• [Extrait]:
# Jumeler une Apple watch déjà configurée



## fooktoo (18 Juin 2015)

Bonsoir,

Cet après-midi je suis allé faire changer mon iPhone au Genius Bar de l'Apple store de Genève. J'ai fait une sauvegarde avant mon rendez-vous et quand j'ai reçu mon nouvel iPhone j'ai tout de suite remis la sauvegarde fait quelques minutes plus tôt. Tout s'est bien remis sur mon iPhone à part la confit de mon Apple Watch. En effet quand j'ouvre l'application du même nom celle-ci me propose de jumeler une nouvelle montre. Je n'ai trouvé aucun moyen de rejumeler ma montre qui est déjà configurer mais qui m'indique qu'elle n'est connecté à aucun téléphone.

Savez vous s'il est possible de rejumeler la montre sans la réinitialiser et par conséquent perdre les données qui n'était pas passées sur l'iPhone avant le rendez-vous ? Ça serait quand même moche de la part d'Apple de ne pas avoir pensé à ce cas de figure.


----------



## L0uis-Cl@ude (18 Juin 2015)

Sur Android j'ai eu 5 montres et il faut les réinitialiser pour les appairer à un autre smartphone.
Je doute qu'il n'en soit pas de même pour l'Apple Watch...
D'ailleurs aucun menu ne le propose.

Pour réinitialiser l'engin, c'est par ici :

https://support.apple.com/fr-fr/HT204510


----------



## fooktoo (18 Juin 2015)

Ok dommage je vais la réinitialiser et puis tant pis pour les données perdues


----------



## Boris 41 (19 Juin 2015)

Normalement pas de données perdues car elles doivent se trouver dans la sauvegarde de ton iPhone


----------



## fooktoo (19 Juin 2015)

• [Données fournies]:
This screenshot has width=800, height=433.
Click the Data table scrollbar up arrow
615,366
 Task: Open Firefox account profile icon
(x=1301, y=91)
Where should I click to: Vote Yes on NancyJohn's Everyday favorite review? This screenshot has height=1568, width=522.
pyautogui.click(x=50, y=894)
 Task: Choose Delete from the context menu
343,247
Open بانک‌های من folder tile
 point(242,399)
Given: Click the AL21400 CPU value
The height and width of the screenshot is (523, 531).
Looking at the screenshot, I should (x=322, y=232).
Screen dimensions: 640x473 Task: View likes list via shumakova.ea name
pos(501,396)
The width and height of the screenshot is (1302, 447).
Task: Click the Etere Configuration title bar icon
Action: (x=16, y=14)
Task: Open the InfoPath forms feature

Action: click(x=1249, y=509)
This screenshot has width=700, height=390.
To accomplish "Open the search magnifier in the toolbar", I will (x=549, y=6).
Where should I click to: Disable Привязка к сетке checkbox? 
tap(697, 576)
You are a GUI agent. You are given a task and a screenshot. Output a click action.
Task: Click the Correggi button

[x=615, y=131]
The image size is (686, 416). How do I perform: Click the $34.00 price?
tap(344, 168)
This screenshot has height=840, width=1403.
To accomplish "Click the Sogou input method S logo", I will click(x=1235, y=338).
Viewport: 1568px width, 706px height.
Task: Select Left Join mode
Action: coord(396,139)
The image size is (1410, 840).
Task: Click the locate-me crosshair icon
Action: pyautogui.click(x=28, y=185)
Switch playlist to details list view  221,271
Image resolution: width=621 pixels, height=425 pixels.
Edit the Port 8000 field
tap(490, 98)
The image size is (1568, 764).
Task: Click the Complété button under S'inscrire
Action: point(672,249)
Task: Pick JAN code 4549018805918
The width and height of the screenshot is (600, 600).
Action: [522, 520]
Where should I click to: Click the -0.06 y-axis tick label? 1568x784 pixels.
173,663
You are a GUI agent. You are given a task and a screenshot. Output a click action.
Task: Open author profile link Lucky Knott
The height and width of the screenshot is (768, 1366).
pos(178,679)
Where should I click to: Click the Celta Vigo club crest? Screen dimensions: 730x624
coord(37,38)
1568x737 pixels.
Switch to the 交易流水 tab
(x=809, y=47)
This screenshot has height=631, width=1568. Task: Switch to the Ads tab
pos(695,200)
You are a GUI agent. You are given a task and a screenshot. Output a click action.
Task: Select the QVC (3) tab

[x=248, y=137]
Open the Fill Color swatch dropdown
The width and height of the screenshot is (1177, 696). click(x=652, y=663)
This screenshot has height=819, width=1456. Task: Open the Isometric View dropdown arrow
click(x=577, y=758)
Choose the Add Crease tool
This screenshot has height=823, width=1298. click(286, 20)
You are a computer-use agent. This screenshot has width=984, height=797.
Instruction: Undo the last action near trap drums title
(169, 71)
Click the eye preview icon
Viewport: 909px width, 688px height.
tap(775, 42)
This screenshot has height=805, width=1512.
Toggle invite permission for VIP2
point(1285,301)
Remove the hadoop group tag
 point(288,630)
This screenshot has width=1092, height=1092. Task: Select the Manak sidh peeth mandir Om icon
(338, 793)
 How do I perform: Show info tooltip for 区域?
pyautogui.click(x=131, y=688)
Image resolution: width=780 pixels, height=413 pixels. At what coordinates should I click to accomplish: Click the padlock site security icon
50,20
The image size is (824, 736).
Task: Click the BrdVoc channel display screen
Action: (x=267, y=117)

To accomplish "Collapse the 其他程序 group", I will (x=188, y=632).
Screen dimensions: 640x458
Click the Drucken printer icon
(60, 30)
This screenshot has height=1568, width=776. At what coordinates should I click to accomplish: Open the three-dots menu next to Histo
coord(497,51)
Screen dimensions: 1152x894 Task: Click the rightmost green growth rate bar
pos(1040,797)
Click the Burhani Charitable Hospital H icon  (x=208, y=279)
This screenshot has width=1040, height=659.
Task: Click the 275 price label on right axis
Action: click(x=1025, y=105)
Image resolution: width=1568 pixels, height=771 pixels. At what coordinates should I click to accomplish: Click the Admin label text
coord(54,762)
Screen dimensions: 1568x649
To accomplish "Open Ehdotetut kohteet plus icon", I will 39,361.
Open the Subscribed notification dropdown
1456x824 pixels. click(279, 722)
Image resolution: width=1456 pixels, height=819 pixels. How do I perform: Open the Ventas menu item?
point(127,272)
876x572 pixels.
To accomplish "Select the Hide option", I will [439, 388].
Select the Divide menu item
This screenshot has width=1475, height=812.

• [Consignes]:
a) Recopiez le passage de la discussion sur le jumelage de l'Apple Watch qui commence par « Cet après-midi je » et va jusqu'à « cas de figure. ».
b) Écrivez la suite de la discussion sur le jumelage de l'Apple Watch, à partir de l'endroit où elle s'interrompt.
Les items n'ont aucun rapport avec la discussion sur le jumelage de l'Apple Watch.

• [Réponses attendues]:
a)
Cet après-midi je suis allé faire changer mon iPhone au Genius Bar de l'Apple store de Genève. J'ai fait une sauvegarde avant mon rendez-vous et quand j'ai reçu mon nouvel iPhone j'ai tout de suite remis la sauvegarde fait quelques minutes plus tôt. Tout s'est bien remis sur mon iPhone à part la confit de mon Apple Watch. En effet quand j'ouvre l'application du même nom celle-ci me propose de jumeler une nouvelle montre. Je n'ai trouvé aucun moyen de rejumeler ma montre qui est déjà configurer mais qui m'indique qu'elle n'est connecté à aucun téléphone.

Savez vous s'il est possible de rejumeler la montre sans la réinitialiser et par conséquent perdre les données qui n'était pas passées sur l'iPhone avant le rendez-vous ? Ça serait quand même moche de la part d'Apple de ne pas avoir pensé à ce cas de figure.

b)
Boris 41 a dit:


> Normalement pas de données perdues car elles doivent se trouver dans la sauvegarde de ton iPhone


Malheureusement les données d'activités ne se synchronisent pas automatiquement avec l'iPhone, il faut ouvrir l'application activité sur l'iphone pour que ça se fasse. Or je ne l'avait pas fait depuis la veille.

Alors évidemment ce ne sont pas des données vitales mais ça m'embête un peu.


----------



## L0uis-Cl@ude (19 Juin 2015)

Tiens je viens de remarquer que l'appli "Activité" ne se sauvegarde pas sur iTunes, je me demande où on peut sauvegarder ses données alors !


----------



## Jura39 (19 Juin 2015)

L0uis-Cl@ude a dit:


> Tiens je viens de remarquer que l'appli "Activité" ne se sauvegarde pas sur iTunes, je me demande où on peut sauvegarder ses données alors !



Bonsoir effectue une sauvegarde chiffrée


----------



## L0uis-Cl@ude (20 Juin 2015)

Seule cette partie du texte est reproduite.